Climat des affaires : “Nous poursuivrons nos efforts en faveur de la TPME” (Jouahri)
Lors de son intervention ce mercredi à la Conférence nationale sur le climat des affaires à Rabat, le wali de Bank Al-Maghrib, Abdellatif Jouahri, a évoqué la politique monétaire, le climat d’affaires international et la résilience de l’économie marocaine.
"Dans cette ère post-Covid, on connaît une succession de crises et de chocs invraisemblables, les séquelles de la pandémie s’imbriquent avec les implications du conflit en Ukraine" auxquelles viennent s’ajouter "la perturbation des chaînes d’approvisionnement, l’accélération de l’inflation, une hausse des taux, le durcissement des conditions de financement, le ralentissement de l’activité économique et tout récemment, ce qui peut devenir une crise bancaire aux USA", a déclaré Abdellatif Jouahri, wali de Bank Al-Maghrib (BAM).
Un environnement externe défavorable et incertain
Autant d’éléments qui se recoupent avec des changements de paradigme déjà à l’œuvre, liés à la transformation digitale, à la fragmentation géopolitique et à la montée du souverainisme économique et des exigences en matière climatique, a ajouté le wali de BAM. C’est dans "cet environnement externe, globalement défavorable et incertain que l’économie nationale est appelée désormais à évoluer". Une conjoncture complexe qui, selon lui, nous amène à des arbitrages encore plus difficiles.
Toutefois, même si les performances structurelles de l’économie nationale restent en dessous des espérances, "nous ne pouvons que saluer sa résilience, fruit de réformes de plusieurs années", se réjouit-il.
Des décisions monétaires bénéfiques à moyen et long terme
Sur le front de la politique monétaire, le taux directeur a été augmenté "pour prévenir tous les ancrages, les anticipations et l’enclenchement de spirales inflationnistes auto-entretenues".
"Certes, ces décisions peuvent avoir des impacts indésirables à court terme mais le coût de non-action est largement plus élevé à moyen et long terme."
Accélérer le rythme de développement
Face à un agenda de réformes chargé et des pressions sur les ressources de l’État, "nous poursuivrons nos efforts dans tous nos domaines d’intervention en faveur notamment de la TPME pour faciliter son accès au financement à travers des programmes dédiés, à la diversification d’instruments de financement, l’amélioration de la relation banque-client, la promotion d’une concurrence saine, la digitalisation des services bancaires et la solidité du système bancaire avec la mise en place de règles prudentielles en ligne avec les standards internationaux", poursuit-il.
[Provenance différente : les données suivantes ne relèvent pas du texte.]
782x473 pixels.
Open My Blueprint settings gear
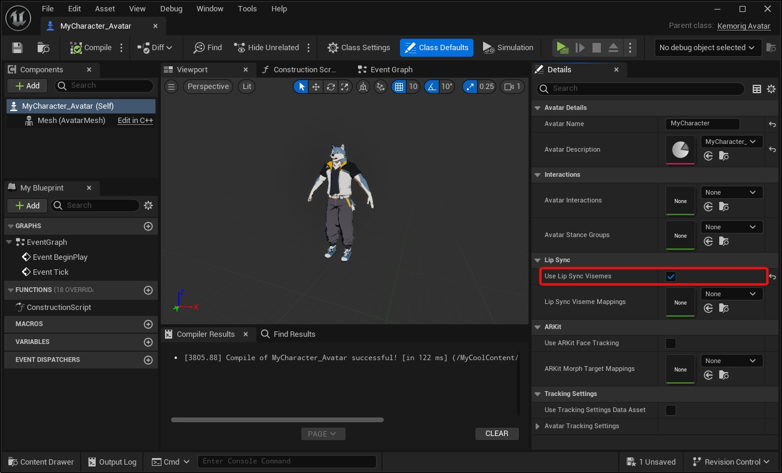[148, 205]
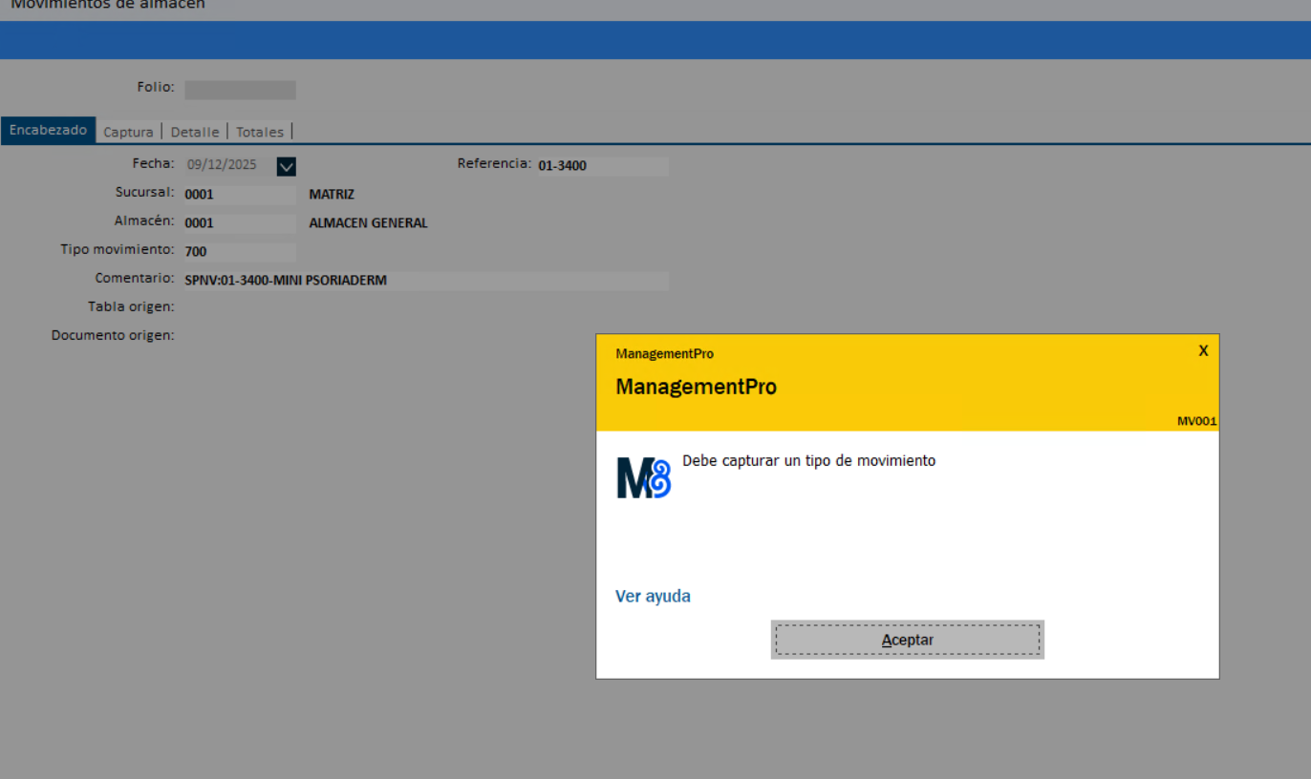Open the Ver ayuda help link
The image size is (1311, 779).
coord(653,597)
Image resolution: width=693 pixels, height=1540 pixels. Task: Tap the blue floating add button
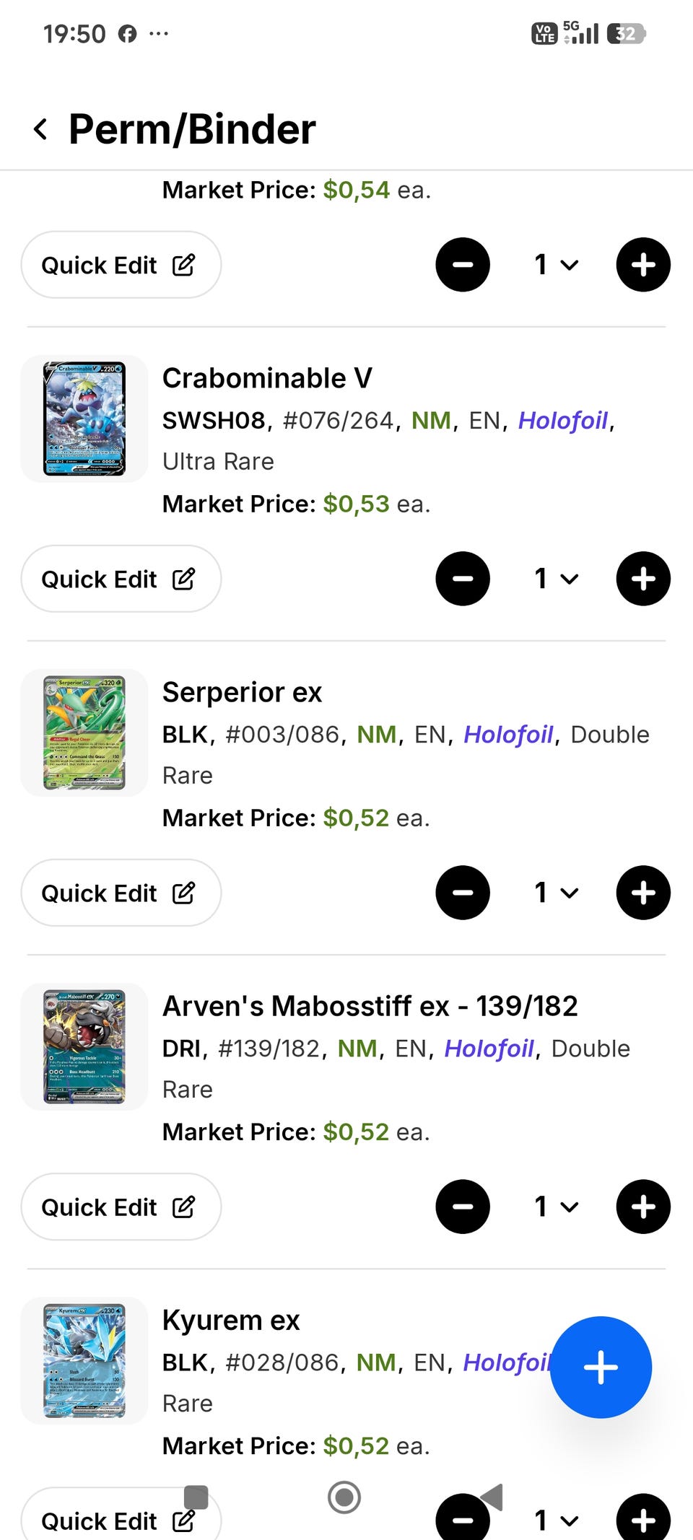pyautogui.click(x=601, y=1367)
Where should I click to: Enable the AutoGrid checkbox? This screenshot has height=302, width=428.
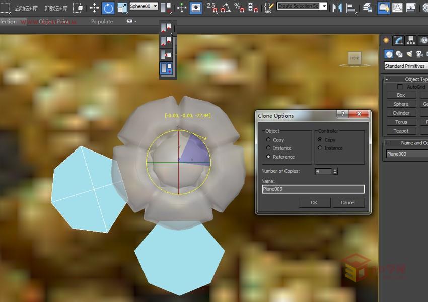coord(401,86)
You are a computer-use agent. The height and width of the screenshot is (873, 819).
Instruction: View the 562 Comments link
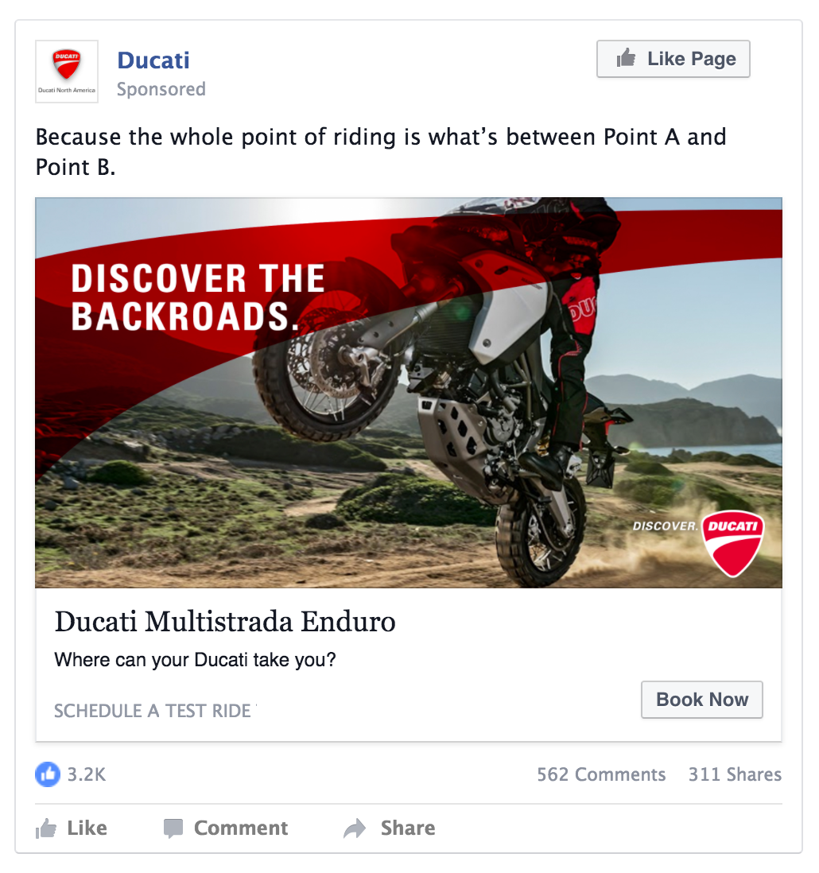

Malgré le contexte difficile, nous n’avons pas d’autre choix que d’accélérer le rythme de développement de notre pays et de capitaliser sur les avancées réalisées et les chantiers initiés, estime-t-il.
Les atouts du Maroc sont sa stabilité politique, son agenda de réformes important, son système bancaire stable et compétitif ainsi qu’un positionnement international privilégié.
"Pour consolider les avancées et réaliser nos objectifs, il est impératif que toutes les parties prenantes convergent leurs actions et efforts. Cela ne peut se faire qu’à travers un dialogue permanent, un suivi et une évaluation réguliers. Le tout en synergie et dans un esprit loin de toute surenchère et invective", a conclu Abdellatif Jouahri.